▶ **Supplied records**

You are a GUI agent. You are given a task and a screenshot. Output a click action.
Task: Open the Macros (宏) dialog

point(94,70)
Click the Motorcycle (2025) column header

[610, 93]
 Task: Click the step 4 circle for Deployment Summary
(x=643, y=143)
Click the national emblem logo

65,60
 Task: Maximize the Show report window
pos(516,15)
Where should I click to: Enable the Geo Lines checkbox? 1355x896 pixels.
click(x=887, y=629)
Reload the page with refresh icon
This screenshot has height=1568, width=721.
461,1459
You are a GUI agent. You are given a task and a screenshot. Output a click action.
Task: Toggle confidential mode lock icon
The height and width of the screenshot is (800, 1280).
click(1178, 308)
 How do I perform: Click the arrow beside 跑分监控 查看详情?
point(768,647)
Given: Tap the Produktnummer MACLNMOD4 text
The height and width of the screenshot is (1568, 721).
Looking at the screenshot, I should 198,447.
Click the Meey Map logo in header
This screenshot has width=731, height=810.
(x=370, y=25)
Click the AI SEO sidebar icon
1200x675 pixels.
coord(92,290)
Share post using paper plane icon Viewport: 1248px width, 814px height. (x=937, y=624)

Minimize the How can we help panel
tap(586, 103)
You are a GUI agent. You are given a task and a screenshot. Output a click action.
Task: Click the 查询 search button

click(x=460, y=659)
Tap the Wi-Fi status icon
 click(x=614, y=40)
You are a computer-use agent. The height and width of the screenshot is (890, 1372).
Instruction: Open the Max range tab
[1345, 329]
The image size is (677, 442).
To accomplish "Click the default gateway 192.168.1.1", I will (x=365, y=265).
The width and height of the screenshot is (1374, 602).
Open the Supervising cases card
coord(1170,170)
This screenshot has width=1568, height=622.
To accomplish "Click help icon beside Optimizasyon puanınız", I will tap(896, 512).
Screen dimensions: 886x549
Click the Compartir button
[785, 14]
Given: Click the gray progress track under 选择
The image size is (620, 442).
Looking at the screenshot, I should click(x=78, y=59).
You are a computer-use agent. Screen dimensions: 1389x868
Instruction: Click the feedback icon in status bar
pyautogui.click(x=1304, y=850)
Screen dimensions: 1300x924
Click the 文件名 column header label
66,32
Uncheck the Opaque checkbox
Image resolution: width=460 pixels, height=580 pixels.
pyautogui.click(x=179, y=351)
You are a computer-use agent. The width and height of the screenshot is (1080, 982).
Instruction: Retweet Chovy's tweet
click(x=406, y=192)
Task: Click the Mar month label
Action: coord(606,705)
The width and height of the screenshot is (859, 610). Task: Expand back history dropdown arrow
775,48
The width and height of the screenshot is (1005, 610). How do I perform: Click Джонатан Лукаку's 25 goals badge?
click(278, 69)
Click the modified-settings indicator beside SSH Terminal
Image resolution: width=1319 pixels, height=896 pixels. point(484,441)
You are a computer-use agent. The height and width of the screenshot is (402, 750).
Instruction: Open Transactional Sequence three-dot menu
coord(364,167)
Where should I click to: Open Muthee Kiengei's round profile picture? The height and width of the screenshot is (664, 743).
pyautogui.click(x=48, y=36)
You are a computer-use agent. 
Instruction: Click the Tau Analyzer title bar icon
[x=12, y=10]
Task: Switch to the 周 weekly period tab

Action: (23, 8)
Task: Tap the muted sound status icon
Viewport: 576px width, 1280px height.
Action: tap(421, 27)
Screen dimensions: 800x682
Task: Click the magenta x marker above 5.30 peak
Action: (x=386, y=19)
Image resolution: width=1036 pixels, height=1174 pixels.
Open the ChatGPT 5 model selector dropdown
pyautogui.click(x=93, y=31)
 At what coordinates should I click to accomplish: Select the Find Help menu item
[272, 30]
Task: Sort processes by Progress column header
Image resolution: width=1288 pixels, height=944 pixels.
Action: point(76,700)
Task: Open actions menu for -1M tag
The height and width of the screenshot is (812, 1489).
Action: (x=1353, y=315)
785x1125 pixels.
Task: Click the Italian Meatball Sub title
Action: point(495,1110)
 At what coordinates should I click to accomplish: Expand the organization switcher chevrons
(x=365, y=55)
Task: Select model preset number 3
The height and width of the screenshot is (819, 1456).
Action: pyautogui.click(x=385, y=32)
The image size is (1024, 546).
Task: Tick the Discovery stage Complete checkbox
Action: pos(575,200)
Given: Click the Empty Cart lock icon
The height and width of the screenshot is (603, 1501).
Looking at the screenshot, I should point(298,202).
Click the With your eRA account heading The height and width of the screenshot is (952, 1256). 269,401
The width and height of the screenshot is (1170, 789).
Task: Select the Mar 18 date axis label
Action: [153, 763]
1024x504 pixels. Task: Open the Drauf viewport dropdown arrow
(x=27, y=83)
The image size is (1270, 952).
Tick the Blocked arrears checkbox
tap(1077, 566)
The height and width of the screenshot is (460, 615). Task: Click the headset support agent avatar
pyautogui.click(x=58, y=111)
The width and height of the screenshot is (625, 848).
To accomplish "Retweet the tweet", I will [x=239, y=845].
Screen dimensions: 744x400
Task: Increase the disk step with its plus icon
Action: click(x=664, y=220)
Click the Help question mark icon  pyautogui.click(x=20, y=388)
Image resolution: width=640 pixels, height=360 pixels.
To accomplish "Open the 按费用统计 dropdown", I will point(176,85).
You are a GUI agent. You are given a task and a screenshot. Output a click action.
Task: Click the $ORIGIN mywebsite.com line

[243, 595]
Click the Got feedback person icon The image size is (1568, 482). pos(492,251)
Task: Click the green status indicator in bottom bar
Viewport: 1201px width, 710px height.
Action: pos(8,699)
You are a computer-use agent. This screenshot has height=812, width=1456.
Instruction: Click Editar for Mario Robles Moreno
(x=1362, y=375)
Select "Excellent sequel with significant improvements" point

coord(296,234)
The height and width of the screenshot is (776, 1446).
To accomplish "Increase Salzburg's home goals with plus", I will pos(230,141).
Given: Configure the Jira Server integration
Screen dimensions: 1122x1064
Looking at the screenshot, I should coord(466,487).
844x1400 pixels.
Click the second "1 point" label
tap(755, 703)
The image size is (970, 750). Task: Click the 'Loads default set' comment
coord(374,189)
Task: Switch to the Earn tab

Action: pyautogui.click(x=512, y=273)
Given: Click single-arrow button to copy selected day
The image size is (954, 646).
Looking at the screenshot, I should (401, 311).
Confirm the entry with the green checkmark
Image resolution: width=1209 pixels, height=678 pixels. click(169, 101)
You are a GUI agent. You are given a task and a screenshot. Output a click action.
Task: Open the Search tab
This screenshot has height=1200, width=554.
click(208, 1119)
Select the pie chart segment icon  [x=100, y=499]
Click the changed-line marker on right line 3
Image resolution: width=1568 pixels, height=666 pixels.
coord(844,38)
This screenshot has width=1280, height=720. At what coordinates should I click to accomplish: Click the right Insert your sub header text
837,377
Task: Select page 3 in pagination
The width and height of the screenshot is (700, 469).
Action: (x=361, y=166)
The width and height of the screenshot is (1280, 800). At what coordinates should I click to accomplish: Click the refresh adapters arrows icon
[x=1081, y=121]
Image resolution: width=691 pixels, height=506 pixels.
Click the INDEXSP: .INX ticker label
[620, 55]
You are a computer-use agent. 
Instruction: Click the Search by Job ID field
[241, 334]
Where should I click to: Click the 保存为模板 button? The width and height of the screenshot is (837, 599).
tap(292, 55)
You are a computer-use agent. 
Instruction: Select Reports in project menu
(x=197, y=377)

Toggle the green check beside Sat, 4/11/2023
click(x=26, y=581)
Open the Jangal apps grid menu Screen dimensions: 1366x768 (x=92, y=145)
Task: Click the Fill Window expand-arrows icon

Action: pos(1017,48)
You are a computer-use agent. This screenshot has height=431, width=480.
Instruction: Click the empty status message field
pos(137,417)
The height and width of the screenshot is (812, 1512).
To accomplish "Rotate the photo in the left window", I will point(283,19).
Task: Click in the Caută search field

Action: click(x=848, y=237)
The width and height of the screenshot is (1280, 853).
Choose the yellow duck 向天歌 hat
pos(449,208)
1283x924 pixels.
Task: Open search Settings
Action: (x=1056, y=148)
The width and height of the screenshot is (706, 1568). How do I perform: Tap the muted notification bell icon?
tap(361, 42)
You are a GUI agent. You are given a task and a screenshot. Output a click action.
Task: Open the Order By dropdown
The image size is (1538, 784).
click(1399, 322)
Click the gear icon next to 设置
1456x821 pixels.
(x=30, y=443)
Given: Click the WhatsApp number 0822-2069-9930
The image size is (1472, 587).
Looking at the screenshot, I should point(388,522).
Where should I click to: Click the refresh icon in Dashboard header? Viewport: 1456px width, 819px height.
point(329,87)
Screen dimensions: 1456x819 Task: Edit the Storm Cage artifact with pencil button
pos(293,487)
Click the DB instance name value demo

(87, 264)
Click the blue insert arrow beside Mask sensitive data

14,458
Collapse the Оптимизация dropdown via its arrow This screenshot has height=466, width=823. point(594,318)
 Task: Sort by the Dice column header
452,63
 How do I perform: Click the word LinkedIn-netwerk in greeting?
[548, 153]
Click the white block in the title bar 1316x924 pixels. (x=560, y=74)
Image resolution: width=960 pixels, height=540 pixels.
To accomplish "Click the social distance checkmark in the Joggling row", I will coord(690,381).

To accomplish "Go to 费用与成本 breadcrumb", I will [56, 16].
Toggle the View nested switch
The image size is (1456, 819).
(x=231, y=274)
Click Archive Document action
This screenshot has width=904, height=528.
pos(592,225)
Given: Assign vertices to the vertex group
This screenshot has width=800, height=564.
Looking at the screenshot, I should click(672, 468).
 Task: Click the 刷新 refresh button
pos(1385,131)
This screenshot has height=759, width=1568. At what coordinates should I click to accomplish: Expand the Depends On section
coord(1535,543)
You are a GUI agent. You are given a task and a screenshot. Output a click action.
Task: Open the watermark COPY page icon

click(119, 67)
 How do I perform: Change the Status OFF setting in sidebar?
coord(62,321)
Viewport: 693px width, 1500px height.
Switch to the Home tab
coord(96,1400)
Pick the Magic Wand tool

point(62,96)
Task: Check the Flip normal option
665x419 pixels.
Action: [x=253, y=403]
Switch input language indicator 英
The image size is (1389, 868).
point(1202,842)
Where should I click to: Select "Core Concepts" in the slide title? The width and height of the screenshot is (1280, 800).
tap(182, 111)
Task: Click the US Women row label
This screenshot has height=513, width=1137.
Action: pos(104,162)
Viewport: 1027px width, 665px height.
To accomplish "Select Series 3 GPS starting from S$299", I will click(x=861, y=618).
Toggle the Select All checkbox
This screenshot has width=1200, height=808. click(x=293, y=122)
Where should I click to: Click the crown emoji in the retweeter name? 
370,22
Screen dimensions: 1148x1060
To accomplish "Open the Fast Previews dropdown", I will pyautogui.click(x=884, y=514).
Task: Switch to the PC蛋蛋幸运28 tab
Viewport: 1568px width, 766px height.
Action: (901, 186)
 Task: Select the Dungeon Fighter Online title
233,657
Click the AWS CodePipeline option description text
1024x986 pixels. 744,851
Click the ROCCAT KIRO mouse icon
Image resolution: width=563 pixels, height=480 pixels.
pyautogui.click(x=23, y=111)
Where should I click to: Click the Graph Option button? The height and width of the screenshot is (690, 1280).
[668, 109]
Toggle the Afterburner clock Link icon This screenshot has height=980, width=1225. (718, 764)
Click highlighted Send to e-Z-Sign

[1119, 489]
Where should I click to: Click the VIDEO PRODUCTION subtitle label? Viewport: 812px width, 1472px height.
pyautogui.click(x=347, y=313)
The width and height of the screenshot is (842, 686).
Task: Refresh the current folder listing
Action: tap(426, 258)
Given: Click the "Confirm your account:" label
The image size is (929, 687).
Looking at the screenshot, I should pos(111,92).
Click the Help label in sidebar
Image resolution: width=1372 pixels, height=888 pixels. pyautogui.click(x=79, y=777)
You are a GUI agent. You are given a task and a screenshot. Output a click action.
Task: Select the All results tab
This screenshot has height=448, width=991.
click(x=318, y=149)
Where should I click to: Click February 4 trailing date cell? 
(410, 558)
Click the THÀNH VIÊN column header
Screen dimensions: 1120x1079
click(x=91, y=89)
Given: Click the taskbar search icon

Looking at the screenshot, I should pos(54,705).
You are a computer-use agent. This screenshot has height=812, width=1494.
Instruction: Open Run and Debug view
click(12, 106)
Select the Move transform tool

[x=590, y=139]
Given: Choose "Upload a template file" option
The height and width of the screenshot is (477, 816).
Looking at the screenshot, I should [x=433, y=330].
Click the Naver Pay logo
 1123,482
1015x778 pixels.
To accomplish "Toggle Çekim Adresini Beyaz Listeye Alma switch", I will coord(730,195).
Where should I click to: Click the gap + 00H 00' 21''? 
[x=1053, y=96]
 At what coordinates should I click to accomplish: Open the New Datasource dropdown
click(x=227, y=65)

▶ **Written instruction**
Repeat the stretch from the line containing "Image resolution: width=960" through the line containing "pos(1385,131)", character for character.

▶ **Task answer**
Image resolution: width=960 pixels, height=540 pixels.
To accomplish "Click the social distance checkmark in the Joggling row", I will coord(690,381).

To accomplish "Go to 费用与成本 breadcrumb", I will [56, 16].
Toggle the View nested switch
The image size is (1456, 819).
(x=231, y=274)
Click Archive Document action
This screenshot has width=904, height=528.
pos(592,225)
Given: Assign vertices to the vertex group
This screenshot has width=800, height=564.
Looking at the screenshot, I should click(672, 468).
 Task: Click the 刷新 refresh button
pos(1385,131)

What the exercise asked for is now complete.